- Directed by: John Day
- Written by: Arthur Baysting John Day
- Based on: an original idea by Simon Willisson and John Day
- Produced by: Trisha Downie
- Starring: Phillip Gordon Alison Routledge
- Cinematography: Kevin Haywood
- Edited by: Simon Clothier
- Music by: Clive Cockburn
- Production companies: Echo Pictures New Zealand Film Commission
- Release date: February 16, 1991;
- Running time: 91 min
- Countries: Australia New Zealand
- Language: English

= The Returning =

The Returning is a 1991 Australia-New Zealand horror film directed by John Day. It had it's premiere in Gore, New Zealand on 16 February. Day was nominated for Best Director the 1992 New Zealand Film Awards.

The film, which Day calls "a powerful love story with all the elements of a psychological thriller", was inspired by a dream.

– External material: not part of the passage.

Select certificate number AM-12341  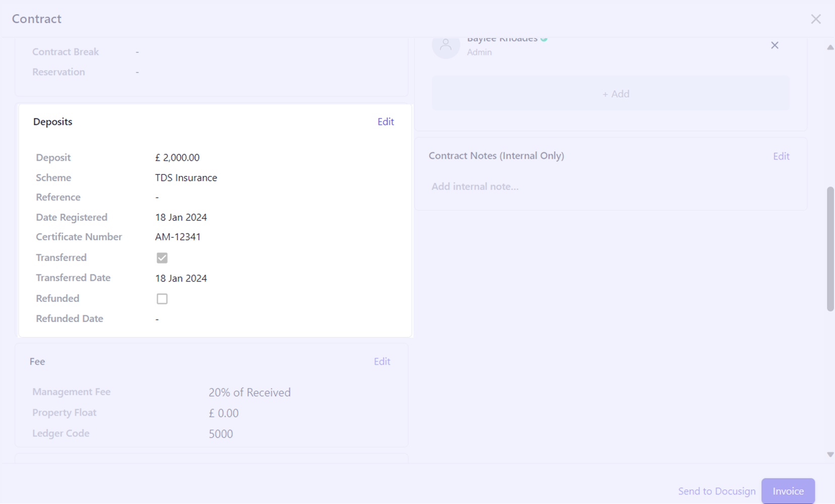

Filming began in February 1990 with Phillip Gordon and Alison Routledge in the lead roles.

==Cast==
- Phillip Gordon as Alan Steadman
- Alison Routledge as Jessica Scott
- Max Cullen as Donohue
- Jim Moriarty as George
- John Ewart as Steadman Senior
- Grant Tilly as Dr Pitts
- Jenny Ryken as Charlotte Heatherington

==Reception==
John Parker in Onfilm called it an "excellent erotic/psychological/supernatural thriller". Richard Scheib of Moria gave it 1 star and said "Doing an old-fashioned weepie ghost story in this day and age either takes a dedicated romanticism or a great foolhardiness to pull off. Sadly, this New Zealand-made effort, which never seems to have been seen by the wider world, has neither and emerges as a film of astounding silliness. " Jim Murphy in the Ages Green Guide said it "is heavy with Gothic trappings and intriguing enough if you for that sort of thing."